Por favor, cita completo y sin ningún cambio el fragmento sobre la actividad física escolar.

◆ Fragmento seleccionado:
= = =

Lo urgente que no importa: actividad física escolar y desidia legislativa
Lo que está en juego no es solo una demora legislativa, sino una definición política.
Hay temas que parecen importantes, pero no urgentes; y otros que son urgentes, pero no importan. En el caso del proyecto de ley que establece la realización diaria de actividad física en establecimientos educacionales —Boletín N.º 11.518-11—, la política chilena ha optado por el peor de los equilibrios: declararlo urgente, pero tratarlo como si no importara. Ingresado en 2017, el proyecto acumula más de siete años de tramitación en el Senado sin ser despachado. Se ha movido por comisiones, ha recibido indicaciones, ha sido objeto de “urgencias” administrativas, pero no logra concretarse como política pública efectiva.

= = =

◆ Información:
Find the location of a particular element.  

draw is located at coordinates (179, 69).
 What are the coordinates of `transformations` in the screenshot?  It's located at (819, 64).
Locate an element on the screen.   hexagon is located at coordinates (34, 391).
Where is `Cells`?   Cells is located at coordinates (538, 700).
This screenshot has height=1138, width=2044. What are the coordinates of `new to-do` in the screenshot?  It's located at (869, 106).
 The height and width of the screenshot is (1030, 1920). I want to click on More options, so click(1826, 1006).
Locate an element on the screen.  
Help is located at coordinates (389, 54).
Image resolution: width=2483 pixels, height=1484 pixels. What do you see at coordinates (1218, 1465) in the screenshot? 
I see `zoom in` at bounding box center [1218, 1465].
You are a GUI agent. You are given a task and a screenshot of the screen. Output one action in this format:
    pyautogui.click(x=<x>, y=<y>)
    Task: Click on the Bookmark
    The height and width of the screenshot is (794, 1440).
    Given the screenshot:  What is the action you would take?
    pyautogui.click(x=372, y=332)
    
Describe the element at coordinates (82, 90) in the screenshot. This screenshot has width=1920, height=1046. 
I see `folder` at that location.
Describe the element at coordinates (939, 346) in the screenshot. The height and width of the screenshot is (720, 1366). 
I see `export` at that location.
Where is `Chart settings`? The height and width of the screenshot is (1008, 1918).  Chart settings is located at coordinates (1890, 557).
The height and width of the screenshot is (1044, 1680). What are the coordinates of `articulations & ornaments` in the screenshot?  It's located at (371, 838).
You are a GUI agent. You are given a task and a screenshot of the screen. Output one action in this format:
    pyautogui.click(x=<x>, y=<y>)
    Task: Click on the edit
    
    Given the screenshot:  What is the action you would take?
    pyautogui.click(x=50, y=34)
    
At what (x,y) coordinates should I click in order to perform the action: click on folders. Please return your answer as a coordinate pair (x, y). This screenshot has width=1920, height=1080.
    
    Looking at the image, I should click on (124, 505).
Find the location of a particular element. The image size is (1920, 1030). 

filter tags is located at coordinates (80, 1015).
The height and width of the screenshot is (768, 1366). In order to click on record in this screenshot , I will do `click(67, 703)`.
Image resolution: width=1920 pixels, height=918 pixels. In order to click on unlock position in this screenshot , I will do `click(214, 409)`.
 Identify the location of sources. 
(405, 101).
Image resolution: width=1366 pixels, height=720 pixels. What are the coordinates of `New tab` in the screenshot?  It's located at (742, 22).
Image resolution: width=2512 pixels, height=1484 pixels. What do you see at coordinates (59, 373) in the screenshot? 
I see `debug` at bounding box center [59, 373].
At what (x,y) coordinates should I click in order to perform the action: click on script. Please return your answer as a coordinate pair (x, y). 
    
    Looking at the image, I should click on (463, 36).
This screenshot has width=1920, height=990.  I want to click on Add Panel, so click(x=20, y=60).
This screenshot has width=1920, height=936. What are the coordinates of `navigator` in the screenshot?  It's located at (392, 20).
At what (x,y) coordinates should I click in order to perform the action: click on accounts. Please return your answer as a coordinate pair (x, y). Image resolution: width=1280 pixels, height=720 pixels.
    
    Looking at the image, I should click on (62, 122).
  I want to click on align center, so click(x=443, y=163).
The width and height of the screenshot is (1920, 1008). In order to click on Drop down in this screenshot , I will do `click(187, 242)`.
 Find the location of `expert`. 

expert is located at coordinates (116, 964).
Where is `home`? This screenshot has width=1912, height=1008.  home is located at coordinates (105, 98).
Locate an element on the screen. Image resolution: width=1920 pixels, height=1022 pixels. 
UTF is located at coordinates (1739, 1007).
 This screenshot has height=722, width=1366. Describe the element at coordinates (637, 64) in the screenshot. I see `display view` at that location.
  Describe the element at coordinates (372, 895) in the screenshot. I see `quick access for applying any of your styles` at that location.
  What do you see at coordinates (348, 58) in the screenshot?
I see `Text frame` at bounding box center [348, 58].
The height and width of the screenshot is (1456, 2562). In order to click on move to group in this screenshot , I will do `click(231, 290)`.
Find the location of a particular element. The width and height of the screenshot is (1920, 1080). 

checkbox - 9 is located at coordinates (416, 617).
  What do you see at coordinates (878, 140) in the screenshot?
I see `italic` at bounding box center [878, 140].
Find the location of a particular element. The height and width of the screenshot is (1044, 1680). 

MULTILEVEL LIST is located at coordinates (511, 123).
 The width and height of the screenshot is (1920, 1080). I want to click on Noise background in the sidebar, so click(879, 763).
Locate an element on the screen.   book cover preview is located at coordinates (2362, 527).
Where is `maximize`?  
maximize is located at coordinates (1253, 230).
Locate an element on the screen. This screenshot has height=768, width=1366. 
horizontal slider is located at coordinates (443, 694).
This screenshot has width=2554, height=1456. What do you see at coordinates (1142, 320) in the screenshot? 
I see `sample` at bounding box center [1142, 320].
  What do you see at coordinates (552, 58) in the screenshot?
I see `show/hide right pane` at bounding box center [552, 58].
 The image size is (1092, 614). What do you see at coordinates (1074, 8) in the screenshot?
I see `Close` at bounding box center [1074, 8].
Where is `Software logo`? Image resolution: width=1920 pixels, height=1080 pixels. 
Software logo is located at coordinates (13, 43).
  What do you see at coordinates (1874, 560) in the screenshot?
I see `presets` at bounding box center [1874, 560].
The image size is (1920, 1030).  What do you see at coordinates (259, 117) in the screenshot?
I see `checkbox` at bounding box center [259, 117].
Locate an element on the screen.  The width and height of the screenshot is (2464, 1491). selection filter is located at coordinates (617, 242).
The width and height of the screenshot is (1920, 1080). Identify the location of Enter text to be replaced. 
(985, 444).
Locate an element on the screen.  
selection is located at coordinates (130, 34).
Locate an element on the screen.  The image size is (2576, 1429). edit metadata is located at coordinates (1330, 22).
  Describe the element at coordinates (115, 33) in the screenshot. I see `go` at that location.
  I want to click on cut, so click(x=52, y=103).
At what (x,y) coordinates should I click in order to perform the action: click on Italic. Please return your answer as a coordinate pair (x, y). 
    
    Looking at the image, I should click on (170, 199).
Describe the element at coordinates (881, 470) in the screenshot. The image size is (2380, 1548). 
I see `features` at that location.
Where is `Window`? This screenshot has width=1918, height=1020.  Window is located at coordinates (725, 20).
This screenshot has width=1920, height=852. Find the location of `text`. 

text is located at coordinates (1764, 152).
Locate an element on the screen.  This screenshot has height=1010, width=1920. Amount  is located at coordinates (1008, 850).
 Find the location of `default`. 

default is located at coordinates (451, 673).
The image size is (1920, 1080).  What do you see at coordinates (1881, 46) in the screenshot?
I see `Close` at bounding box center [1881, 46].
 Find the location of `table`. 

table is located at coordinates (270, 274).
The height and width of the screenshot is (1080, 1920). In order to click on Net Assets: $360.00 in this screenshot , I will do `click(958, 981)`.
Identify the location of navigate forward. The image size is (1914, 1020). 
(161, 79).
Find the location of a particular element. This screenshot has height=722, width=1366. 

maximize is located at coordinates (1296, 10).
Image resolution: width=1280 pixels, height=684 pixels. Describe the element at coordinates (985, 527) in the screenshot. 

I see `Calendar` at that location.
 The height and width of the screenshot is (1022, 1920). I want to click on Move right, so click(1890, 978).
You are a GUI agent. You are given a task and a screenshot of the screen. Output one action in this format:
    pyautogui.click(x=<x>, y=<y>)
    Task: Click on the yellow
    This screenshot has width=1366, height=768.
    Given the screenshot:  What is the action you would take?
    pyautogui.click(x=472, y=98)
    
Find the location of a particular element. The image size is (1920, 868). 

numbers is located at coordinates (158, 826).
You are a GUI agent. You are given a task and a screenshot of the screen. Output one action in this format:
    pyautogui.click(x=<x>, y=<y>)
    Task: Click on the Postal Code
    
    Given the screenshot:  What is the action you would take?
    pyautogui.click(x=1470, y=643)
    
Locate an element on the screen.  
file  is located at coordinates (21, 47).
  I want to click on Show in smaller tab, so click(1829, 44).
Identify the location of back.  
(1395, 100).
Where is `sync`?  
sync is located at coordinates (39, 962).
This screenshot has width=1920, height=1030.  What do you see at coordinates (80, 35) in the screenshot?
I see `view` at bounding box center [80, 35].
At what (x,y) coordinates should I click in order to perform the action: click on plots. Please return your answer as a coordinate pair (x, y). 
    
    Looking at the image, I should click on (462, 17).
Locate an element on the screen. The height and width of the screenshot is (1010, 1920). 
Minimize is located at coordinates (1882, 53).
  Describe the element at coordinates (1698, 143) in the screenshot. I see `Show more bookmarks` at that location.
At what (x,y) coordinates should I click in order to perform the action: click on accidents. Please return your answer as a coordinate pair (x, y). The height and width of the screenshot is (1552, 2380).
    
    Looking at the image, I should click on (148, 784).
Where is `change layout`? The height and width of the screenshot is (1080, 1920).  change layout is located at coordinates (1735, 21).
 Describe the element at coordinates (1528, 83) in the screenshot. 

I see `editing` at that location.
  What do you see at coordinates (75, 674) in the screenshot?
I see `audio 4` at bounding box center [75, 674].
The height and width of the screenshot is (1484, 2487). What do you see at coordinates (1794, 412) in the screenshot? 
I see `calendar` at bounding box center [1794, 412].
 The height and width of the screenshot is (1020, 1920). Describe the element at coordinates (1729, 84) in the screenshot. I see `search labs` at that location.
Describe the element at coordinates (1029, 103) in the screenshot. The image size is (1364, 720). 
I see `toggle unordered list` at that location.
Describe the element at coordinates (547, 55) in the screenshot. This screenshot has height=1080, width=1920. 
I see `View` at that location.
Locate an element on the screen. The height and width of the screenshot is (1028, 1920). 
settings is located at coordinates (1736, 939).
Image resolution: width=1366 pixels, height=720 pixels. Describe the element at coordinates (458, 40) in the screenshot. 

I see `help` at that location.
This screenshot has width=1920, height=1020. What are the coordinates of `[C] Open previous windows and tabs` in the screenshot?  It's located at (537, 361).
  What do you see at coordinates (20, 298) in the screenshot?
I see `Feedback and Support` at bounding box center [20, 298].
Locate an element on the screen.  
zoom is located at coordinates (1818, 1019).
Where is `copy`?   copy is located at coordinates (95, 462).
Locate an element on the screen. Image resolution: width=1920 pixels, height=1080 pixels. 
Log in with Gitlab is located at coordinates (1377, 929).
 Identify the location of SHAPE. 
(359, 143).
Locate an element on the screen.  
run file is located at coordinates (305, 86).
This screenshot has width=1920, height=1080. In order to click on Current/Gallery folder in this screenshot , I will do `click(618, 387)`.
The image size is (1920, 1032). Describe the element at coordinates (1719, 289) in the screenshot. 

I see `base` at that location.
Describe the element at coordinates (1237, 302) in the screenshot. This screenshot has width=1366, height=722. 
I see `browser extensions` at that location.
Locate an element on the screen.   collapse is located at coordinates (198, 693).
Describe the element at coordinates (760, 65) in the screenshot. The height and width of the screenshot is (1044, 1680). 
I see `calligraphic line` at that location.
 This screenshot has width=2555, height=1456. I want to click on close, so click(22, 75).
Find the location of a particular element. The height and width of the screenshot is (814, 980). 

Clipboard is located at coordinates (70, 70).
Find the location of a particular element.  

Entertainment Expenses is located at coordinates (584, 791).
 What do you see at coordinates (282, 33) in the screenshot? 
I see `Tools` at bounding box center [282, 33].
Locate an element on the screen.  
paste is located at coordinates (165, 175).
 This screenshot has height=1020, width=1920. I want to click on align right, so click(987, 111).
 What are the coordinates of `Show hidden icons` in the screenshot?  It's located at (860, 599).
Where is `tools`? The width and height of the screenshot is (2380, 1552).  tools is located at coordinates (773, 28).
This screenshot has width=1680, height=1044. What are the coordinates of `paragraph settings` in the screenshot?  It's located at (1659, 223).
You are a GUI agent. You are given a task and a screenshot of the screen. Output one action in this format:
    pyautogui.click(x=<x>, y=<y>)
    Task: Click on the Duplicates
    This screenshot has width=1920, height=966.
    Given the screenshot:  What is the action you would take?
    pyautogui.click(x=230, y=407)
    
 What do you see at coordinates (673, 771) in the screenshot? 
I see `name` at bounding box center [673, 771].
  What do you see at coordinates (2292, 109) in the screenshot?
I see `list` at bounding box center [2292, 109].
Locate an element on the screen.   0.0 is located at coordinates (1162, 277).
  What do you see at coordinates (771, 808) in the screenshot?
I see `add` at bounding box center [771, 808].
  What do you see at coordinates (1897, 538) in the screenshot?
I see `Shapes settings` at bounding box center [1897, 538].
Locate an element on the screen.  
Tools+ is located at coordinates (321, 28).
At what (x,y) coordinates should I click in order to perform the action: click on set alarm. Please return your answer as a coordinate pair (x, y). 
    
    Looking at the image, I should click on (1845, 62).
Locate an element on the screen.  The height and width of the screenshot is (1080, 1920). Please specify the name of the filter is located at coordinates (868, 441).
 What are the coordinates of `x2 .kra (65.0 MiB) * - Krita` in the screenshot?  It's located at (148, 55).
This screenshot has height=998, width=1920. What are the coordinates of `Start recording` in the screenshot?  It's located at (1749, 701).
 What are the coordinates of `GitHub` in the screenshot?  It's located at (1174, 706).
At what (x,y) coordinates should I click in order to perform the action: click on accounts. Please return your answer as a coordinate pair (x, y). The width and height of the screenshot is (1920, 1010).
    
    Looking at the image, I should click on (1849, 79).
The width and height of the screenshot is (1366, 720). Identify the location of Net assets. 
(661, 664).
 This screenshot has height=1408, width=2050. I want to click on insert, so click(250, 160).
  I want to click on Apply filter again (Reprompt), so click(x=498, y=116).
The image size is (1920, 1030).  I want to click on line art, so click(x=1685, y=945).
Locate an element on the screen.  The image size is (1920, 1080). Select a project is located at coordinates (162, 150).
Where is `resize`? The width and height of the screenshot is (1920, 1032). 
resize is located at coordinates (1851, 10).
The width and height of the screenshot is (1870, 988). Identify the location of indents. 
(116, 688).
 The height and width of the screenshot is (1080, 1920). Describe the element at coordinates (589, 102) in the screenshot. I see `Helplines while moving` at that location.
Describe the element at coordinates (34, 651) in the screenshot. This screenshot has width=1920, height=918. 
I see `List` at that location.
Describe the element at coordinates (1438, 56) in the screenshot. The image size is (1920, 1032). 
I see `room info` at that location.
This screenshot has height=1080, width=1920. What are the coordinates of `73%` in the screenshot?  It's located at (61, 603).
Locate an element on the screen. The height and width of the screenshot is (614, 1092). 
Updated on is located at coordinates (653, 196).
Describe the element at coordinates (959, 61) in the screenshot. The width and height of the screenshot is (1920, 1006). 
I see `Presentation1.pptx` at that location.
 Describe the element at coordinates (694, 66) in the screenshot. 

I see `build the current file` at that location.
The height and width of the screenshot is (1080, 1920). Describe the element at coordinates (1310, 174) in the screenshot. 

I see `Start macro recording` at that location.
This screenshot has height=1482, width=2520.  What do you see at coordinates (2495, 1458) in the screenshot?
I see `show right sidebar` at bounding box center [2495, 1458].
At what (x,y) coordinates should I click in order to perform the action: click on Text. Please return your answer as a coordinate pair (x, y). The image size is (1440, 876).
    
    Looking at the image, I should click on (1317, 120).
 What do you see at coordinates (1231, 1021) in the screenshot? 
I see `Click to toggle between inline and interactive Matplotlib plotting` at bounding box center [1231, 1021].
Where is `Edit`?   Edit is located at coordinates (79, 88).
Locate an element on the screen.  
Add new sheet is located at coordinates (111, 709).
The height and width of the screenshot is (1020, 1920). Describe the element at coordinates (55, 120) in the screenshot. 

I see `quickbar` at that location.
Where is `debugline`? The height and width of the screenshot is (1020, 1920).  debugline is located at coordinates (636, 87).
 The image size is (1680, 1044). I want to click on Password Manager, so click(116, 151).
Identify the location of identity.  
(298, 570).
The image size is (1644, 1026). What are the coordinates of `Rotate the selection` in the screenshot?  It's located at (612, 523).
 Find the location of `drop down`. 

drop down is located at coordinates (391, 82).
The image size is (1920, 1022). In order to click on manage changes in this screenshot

= = =

◆ Respuesta del ejercicio:
Lo urgente que no importa: actividad física escolar y desidia legislativa
Lo que está en juego no es solo una demora legislativa, sino una definición política.
Hay temas que parecen importantes, pero no urgentes; y otros que son urgentes, pero no importan. En el caso del proyecto de ley que establece la realización diaria de actividad física en establecimientos educacionales —Boletín N.º 11.518-11—, la política chilena ha optado por el peor de los equilibrios: declararlo urgente, pero tratarlo como si no importara. Ingresado en 2017, el proyecto acumula más de siete años de tramitación en el Senado sin ser despachado. Se ha movido por comisiones, ha recibido indicaciones, ha sido objeto de “urgencias” administrativas, pero no logra concretarse como política pública efectiva.